4 Replies Latest reply on Jan 10, 2007 5:48 AM by Igor Laberov

    Injection and disinjection control

    Kenneth Christensen Novice

      I have two Java Beans, Bean A (scope: session) and Bean B (scope: event). Bean A is injected
      into Bean B. E.g.

      Class A {
      ...
      ...
      ...
      }

      Class B {
      protected Object var;

      @In(value = "ASession", create = true)
      void setVar(Object var) {
      this.var = var;

      do something !
      ...
      ...
      }

      void doSomething1() {
      }

      void doSomething2() {
      }

      void doSomething3() {
      }

      ...
      ...
      }

      Each method invocation on Bean B results in an injection and disinjection.

      In mine particularly case it's totally unnecessary to inject and disinject at each method invocation. I only need
      an injection when an instance of class B is created.

      Because of the current design of Seam my setVar() method is executed between 500 - 5000 (depends on the situation)
      times by the BijectionInterceptor.bijectTargetComponent() and the state of the injected object is the same each time.

      It would be very nice, if I could control the injection and disinjection, e.g.

      @In(oneInjection = true, disinjection = false, value = "ASession", create = true)
      void setVar(Object var) {
      this.var = var;

      do something !
      ...
      ...
      }

      oneInjection = true // only inject one time.
      disinjection = false // don't disinject

      Could Seam support something like that?

      Regards
      Kenneth

        • 1. Re: Injection and disinjection control
          Gavin King Master

          There is a way, namely that you can use "configuration" instead of bijection. ie.


          <component name="b">
           <property name="var">#{a}</property>
          </component>


          However, it sounds to me like you are trying to preoptimize. A few hundred calls of a setter method is totally insignificant compared to the other costs involved (database access, rendering the view, etc).

          • 2. Re: Injection and disinjection control
            adsf adsf Newbie

            Could you please elaborate a bit why injection is happening for every method call instead of only 1 time on the 1st call.

            I'm asking because I thought that configuration with xml or with annotations leads to the same result.
            Further, if i declare a request scoped bean I expect it to be there and exactly the same for the whole life cycle of the request - therefore it would be less preoptimization than avoidance of unnecessary work.

            The only reason i first could have thought of was because of some object caching / pooling issues but as this has to work for annotation configured stuff too it can't be the reason.

            So please elaborate / clarify this a bit.

            Thanks in advance

            • 3. Re: Injection and disinjection control
              Gavin King Master

               

              Could you please elaborate a bit why injection is happening for every method call instead of only 1 time on the 1st call.

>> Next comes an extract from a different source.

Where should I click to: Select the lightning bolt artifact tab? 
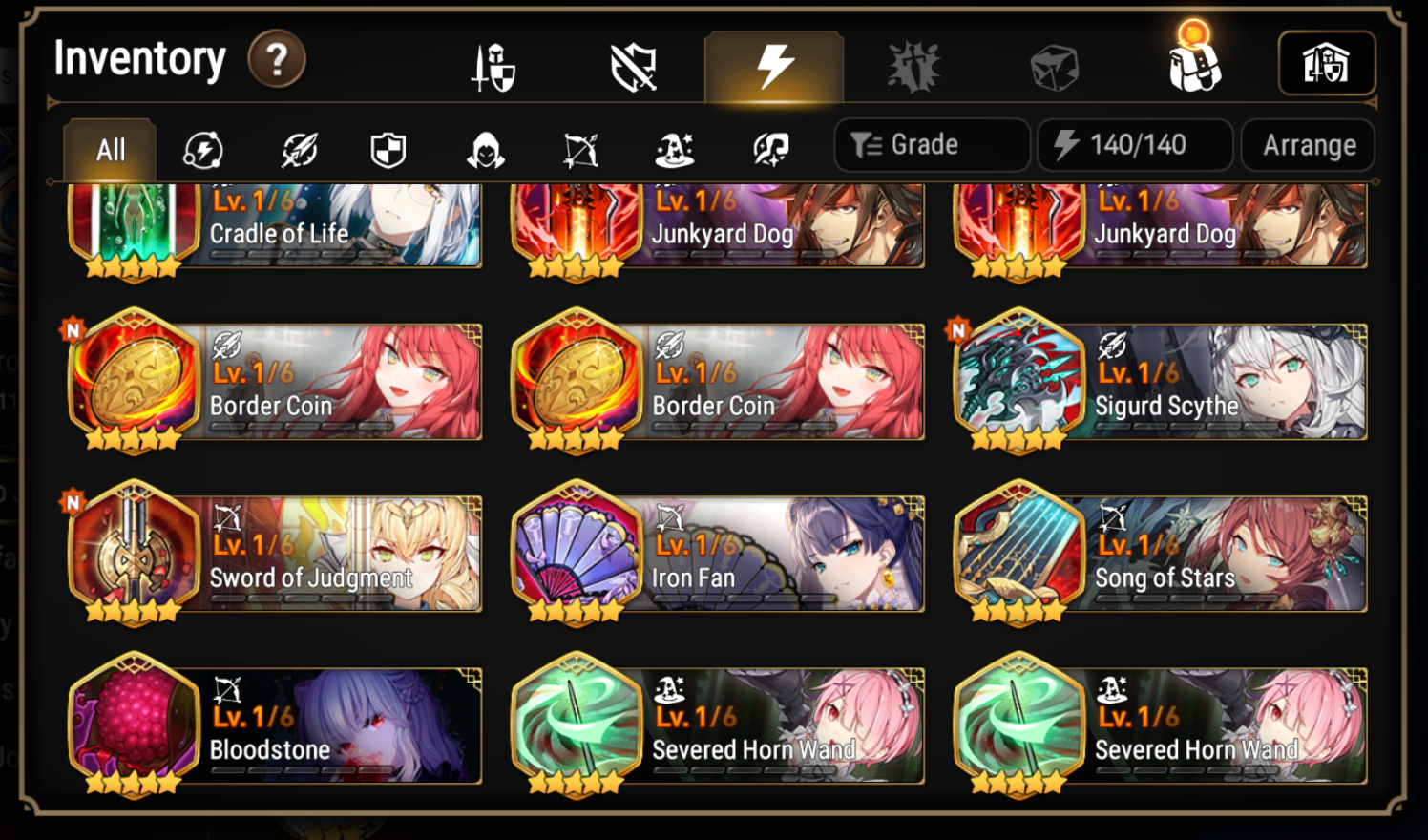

              Because the value of a contextual variable can change b/w calls.

              I'm asking because I thought that configuration with xml or with annotations leads to the same result.


              It definitely does not, and the docs make this very clear.


              Stop pre-optimizing! The FIRST rule of performance is don't make assumptions about performance before you actually have a real application which has a performance problem. This is a basic rule that all good programmers follow. Seam's bijection is NOT going to make your fast application slow!

              • 4. Re: Injection and disinjection control
                Igor Laberov Newbie

                Is it possible to config injection in such way that injection will be done only on instance create?

                Consider the following code:

                class A{

                @In
                B b;

                C c;
                public getC(){..}

                }

                class C{

                A a;

                public getName(){
                a.getB().getName();
                }

                }

                in .xhtml file present the following reference:
                #{a.c.name}


                What happens: C.getName is called - A instance doesn't have anymore reference to B due to disinjection after call A.getC() -> NPE is thrown.

                The code above is simplified and making C as component is not desirable.
                Probably this code is too much coupled, but it doesn't break any Java rules.